D’après ce que pouvait en juger le gardien de la maison du Cancer,
l’enfant utilisait le septième sens de façon instinctive
et explosive. Rétrospectivement, Praesepe s’en voulait encore plus
de ne pas l’avoir senti agir, l’explosion de cosmos du gamin étant
certes incroyablement brève mais conséquente vu la façon
primaire dont il déployait son énergie.
Une fois sa besogne accomplie, le gamin s’éloigna en sifflotant.
Praesepe se leva, laissa un pourboire plus que conséquent sur la table,
puis partit à sa suite, le rattrapa puis le suivit à moins de
dix mètres de distance.
* * * * * * * * * * * * *
-Bon qu’est-ce qui veut l’bamboula ? , demanda soudain le
gamin en se retournant.
Praesepe n’avait fait aucun effort de discrétion et le petit voleur
l’avait sans doute repéré en moins de quinze secondes. Mais
ils avaient marché pendant une dizaine de minutes et l’enfant avait
attendu qu’ils soient dans une ruelle déserte pour la confrontation.

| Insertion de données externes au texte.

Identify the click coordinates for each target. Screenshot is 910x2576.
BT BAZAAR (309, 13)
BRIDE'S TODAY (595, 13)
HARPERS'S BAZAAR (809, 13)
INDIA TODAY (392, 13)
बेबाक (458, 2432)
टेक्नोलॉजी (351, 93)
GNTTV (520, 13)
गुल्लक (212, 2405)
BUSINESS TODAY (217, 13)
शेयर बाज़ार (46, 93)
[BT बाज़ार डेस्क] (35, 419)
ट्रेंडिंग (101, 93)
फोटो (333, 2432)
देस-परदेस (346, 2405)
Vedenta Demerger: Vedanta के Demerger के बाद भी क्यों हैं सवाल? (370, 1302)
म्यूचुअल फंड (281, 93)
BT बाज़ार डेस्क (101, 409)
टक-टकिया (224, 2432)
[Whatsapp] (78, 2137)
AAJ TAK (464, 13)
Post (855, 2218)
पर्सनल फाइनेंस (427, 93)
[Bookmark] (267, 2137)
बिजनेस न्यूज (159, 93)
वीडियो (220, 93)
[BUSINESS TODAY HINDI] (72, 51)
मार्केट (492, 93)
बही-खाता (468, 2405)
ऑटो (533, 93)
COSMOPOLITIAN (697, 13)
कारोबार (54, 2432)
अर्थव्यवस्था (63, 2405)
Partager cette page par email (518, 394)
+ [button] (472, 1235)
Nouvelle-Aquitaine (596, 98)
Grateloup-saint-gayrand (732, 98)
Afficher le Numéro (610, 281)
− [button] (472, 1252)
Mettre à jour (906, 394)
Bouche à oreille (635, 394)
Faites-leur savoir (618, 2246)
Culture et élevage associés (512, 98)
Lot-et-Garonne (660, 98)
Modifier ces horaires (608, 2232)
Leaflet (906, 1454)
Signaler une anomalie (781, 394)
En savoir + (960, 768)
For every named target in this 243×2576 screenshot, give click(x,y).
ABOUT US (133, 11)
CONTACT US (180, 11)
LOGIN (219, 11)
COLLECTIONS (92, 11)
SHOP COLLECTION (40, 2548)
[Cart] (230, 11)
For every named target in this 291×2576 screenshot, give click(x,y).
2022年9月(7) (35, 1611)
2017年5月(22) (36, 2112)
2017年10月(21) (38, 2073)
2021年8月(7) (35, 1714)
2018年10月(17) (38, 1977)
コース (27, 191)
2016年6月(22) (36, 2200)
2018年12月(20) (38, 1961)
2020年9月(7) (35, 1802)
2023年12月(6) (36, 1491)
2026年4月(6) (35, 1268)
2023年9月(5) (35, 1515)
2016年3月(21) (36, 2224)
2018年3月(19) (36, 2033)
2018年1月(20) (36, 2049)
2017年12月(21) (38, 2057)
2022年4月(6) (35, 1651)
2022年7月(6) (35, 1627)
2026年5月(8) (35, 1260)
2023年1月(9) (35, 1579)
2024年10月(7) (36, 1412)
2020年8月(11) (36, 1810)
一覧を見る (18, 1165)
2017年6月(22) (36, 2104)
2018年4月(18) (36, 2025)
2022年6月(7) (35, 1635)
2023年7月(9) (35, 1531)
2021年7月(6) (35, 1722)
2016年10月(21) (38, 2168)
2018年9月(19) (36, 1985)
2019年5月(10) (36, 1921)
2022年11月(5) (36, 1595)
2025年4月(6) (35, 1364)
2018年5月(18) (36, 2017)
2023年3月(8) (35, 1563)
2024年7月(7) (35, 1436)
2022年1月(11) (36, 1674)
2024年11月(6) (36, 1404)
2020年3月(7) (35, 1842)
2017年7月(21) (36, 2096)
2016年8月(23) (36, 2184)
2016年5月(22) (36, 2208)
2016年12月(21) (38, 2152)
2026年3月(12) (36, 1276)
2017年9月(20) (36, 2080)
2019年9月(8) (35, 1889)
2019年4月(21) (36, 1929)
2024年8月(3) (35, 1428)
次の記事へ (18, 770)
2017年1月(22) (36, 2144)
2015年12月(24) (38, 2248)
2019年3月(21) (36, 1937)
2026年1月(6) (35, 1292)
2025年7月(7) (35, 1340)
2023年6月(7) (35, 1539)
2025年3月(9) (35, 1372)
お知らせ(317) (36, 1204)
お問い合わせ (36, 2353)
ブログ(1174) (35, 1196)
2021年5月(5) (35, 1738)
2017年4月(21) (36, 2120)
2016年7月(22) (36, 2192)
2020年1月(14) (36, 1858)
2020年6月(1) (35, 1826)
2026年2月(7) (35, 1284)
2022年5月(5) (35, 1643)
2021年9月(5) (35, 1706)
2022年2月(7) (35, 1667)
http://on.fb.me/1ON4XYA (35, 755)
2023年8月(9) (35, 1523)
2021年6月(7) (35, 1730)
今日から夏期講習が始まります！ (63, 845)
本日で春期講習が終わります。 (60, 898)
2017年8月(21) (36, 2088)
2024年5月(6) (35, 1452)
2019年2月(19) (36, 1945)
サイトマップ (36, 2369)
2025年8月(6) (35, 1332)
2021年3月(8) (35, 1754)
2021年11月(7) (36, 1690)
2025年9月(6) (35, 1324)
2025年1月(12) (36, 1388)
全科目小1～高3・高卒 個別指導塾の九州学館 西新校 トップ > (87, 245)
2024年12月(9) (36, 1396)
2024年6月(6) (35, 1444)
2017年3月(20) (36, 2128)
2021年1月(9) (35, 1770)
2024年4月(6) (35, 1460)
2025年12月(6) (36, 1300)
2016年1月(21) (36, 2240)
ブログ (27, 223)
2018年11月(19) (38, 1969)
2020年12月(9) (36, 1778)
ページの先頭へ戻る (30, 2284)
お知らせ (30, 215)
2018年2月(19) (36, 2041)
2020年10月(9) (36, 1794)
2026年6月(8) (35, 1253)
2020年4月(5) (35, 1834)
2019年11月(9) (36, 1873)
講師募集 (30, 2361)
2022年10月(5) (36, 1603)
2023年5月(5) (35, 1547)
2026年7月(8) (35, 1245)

-C’est Vito qui t’envoie ?
-Vito ? , répéta le chevalier avec un air soudain amusé.
Est-ce que j’ai l’air de sortir d’un mauvais film policier ?
-Qu’est-ce tu m’veux ?
-Tes mains ont traîné dans mes poches il y a deux jours de ça.
Tu en as sorti deux choses : mon portefeuille et une lettre. Je veux bien
te faire cadeau du portefeuille, mais je dois récupérer la lettre.
Le gamin fixa le chevalier à la peau d’ébène et lui
lança un sourire des plus moqueurs.
-Dans tes rêves, dit-il.
Praesepe sentit le cosmos de l’enfant monter soudainement, comme il s’y
attendait. Ainsi lorsque le voleur voulut lui fausser compagnie il lui barra
la route en se déplaçant à la vitesse de la lumière,
ce qui le fit s’arrêter net. Le gamin regarda Praesepe avec de grands
yeux stupéfaits.
-Bâtard, comment t’as fait ça ?
-Tu sais, je pourrais te poser la même question… En outre, il faudrait
surveiller ton langage, mon garçon.
-Cause toujours !
Un couteau sembla se matérialiser dans sa main et il tenta de poignarder
Praesepe. Celui-ci, attentif, esquiva sans problème mais n’en demeura
pas moins surpris par la réaction de l’enfant. Celui-ci avait visé
le cœur, un coup qui se voulait mortel, sans même réfléchir…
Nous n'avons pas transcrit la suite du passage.